Problem to work on. When the string "agent" is part of a line below, that line should be copied.

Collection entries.
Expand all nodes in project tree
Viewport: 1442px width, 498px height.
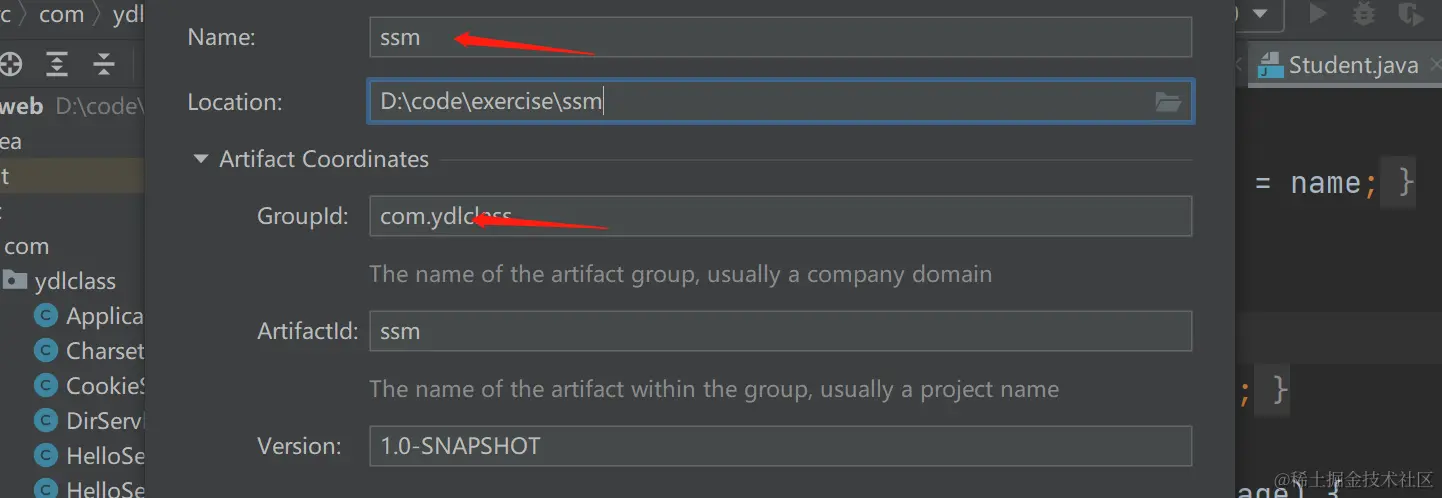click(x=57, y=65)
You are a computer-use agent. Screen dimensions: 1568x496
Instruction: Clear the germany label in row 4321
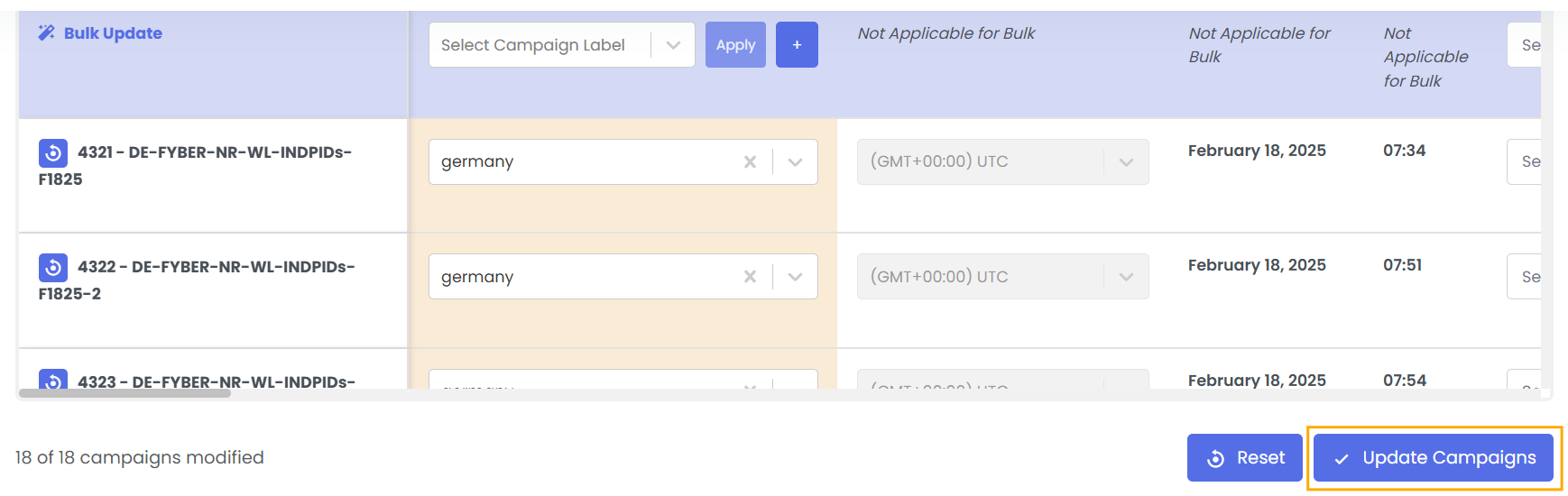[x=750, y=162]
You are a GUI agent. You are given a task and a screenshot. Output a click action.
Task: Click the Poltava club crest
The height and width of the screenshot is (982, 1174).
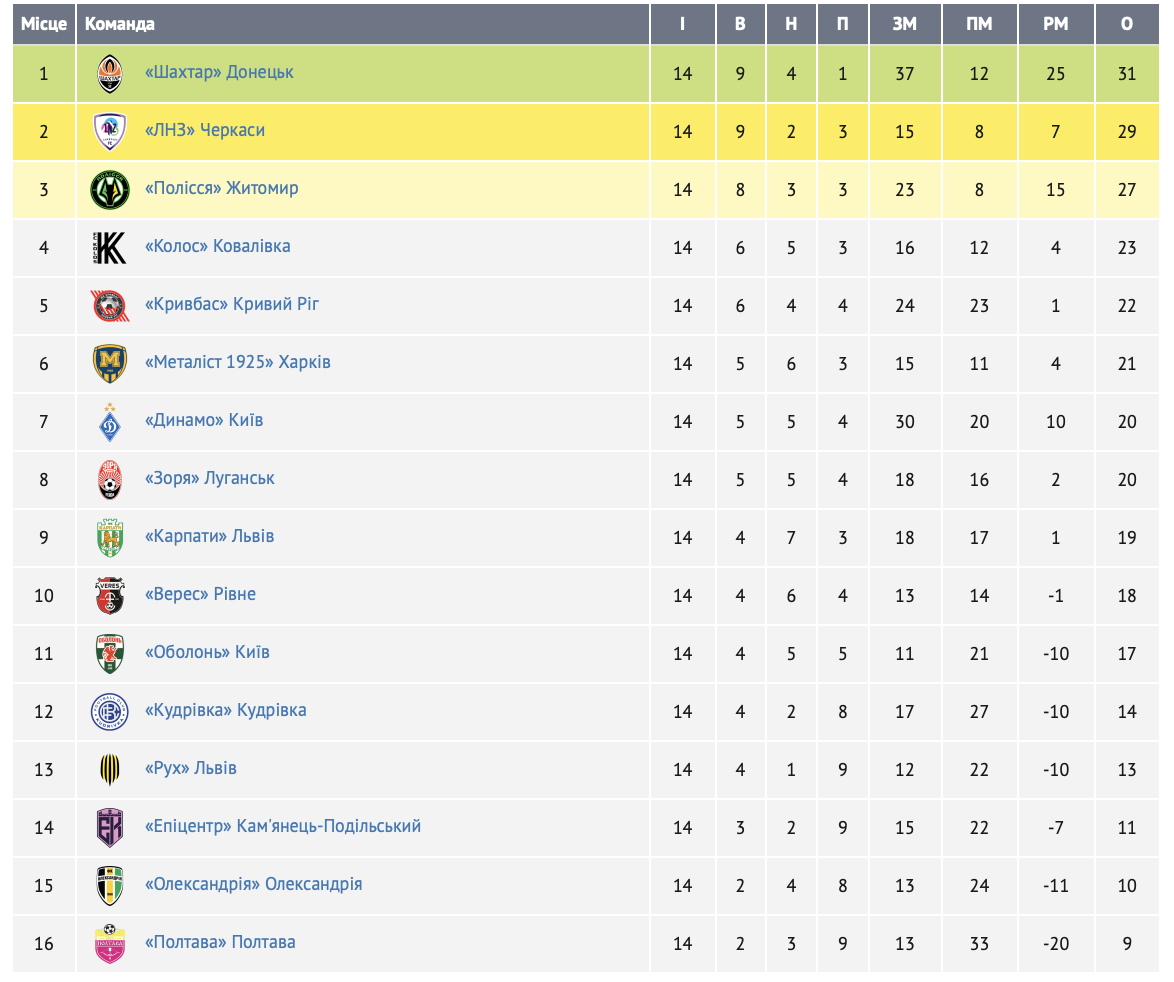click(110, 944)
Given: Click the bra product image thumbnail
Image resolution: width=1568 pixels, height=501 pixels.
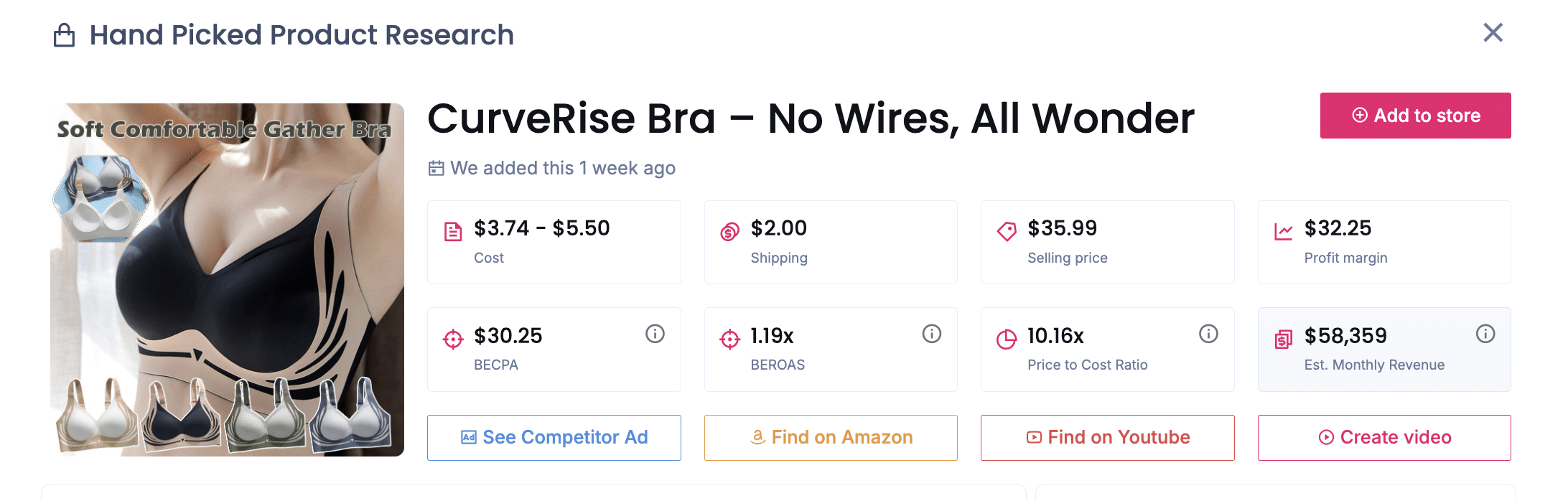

Exercise result.
You are a computer-use agent. Screen dimensions: 1568x496
You are a GUI agent. You are given a task and a screenshot. Output a click action.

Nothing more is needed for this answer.